Chapter Three: Blood Is a Language

The first time Lin Yuexin drew blood, it was an accident.

That, she would later decide, was the most honest kind.

She was ten.

They brought her into the lower training hall before dawn, when the Pavilion smelled of stone dust and cold iron. The torches were low, their flames bending toward the floor as if bowing. Yuexin stood barefoot on the etched circle at the center, hands wrapped in linen, a wooden blade strapped at her side.

Madam Qiao paced around her.

"Today," she said, "you learn restraint."

Yuexin blinked. "That's new."

Madam Qiao stopped in front of her. "You think killing is the goal."

"It seems popular here."

A murmur of amusement rippled among the instructors lining the walls.

Madam Qiao leaned down until her eyes were level with Yuexin's. "Killing is noise. Control is art."

She straightened and snapped her fingers.

"Bring him in."

They dragged the boy forward.

He couldn't have been more than thirteen. Thin. Bruised. Shackles on his wrists. His eyes darted wildly until they landed on Yuexin—and softened, just a little.
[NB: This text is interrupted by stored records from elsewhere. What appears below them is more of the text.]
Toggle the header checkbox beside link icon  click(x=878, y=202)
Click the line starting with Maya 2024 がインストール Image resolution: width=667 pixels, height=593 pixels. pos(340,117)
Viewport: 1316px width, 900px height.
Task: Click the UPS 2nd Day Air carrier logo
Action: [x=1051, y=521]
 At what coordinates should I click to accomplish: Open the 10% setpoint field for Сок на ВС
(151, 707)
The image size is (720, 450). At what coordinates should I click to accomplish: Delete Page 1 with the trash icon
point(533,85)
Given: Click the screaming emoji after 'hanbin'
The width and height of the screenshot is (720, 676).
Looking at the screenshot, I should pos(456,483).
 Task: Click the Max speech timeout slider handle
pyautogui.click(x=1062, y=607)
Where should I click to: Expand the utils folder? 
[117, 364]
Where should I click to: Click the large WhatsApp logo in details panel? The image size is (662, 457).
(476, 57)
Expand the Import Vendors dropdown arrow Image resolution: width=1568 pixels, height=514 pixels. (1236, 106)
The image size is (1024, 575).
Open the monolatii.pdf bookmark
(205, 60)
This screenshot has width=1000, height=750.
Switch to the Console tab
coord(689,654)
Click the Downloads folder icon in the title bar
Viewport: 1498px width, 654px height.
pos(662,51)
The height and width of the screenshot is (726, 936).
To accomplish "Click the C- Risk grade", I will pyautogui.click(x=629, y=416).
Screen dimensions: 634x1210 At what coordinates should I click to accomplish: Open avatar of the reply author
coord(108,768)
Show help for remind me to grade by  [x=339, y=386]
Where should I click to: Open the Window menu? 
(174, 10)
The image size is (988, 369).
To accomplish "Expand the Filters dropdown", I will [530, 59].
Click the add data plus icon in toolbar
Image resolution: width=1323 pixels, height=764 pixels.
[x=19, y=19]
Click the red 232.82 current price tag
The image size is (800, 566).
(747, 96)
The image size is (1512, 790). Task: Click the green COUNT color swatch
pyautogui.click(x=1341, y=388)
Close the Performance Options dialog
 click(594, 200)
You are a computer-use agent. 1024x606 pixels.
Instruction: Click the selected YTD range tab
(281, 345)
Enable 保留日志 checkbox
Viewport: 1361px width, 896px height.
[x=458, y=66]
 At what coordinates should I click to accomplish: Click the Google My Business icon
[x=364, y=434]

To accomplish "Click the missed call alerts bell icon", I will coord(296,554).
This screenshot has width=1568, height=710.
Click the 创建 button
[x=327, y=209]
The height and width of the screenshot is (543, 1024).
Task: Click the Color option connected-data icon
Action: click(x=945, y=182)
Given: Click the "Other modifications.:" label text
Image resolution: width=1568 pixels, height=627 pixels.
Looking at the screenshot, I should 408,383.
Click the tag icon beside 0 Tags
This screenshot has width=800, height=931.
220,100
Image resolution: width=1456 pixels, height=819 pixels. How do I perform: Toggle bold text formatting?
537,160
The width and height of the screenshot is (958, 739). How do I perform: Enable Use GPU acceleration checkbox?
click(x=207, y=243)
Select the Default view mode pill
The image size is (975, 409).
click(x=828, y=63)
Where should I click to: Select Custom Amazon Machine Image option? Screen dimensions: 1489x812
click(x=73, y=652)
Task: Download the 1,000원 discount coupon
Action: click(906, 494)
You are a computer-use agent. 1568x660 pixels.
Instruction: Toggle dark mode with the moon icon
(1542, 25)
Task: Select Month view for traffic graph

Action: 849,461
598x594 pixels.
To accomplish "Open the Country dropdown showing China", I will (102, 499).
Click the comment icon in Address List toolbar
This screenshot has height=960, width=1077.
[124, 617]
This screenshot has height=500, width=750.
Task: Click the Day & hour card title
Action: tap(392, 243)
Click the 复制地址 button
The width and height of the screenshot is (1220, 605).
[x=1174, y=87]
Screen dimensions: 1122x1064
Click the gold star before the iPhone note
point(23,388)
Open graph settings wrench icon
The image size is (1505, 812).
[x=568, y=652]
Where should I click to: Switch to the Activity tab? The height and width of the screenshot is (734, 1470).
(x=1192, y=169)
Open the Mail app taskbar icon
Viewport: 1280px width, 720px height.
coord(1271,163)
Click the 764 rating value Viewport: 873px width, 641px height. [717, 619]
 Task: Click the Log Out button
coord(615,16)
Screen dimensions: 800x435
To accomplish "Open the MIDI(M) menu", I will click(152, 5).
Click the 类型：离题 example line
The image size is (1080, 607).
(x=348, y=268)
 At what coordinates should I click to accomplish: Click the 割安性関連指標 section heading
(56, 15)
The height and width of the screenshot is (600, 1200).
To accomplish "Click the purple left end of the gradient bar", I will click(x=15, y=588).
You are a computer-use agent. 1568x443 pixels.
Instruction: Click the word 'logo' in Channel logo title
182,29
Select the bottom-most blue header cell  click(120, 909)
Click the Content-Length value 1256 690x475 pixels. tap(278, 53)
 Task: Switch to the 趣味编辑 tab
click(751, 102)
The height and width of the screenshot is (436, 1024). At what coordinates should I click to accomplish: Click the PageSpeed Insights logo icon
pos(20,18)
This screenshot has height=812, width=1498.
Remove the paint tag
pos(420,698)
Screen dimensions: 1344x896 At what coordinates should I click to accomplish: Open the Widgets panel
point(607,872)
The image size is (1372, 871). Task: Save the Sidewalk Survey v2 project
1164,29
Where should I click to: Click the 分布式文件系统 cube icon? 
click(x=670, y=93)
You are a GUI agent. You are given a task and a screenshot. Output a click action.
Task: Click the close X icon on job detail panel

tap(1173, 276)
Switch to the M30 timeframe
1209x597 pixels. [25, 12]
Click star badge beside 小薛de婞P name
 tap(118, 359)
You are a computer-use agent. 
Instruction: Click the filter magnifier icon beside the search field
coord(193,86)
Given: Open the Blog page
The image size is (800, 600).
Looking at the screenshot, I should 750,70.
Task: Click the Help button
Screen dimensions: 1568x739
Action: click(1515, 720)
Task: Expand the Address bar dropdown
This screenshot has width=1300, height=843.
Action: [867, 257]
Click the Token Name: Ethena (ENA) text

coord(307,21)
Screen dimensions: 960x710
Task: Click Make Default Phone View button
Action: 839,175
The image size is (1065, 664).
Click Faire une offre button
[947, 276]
"Please," he whispered. "I won't tell anyone."

Yuexin's stomach twisted.

Madam Qiao's voice cut in sharply. "He is a thief. He stole Pavilion property."

"I was hungry," the boy said desperately. "I didn't know—"

"You know now," Madam Qiao replied.

She turned to Yuexin.

"Disarm him."

Yuexin hesitated. "With the wooden blade?"

"No."

Madam Qiao tossed her a real knife.

The weight of it shocked her. Metal. Sharp. Final.

Yuexin stared at the boy.

"If I don't?" she asked quietly.

Madam Qiao's answer was immediate. "Then he dies anyway. And you will join him."

The boy started crying.

Yuexin exhaled slowly.

"Well," she muttered, "this morning got unpleasant fast."

She stepped forward.

The boy lunged.

Everything happened wrong and right at the same time.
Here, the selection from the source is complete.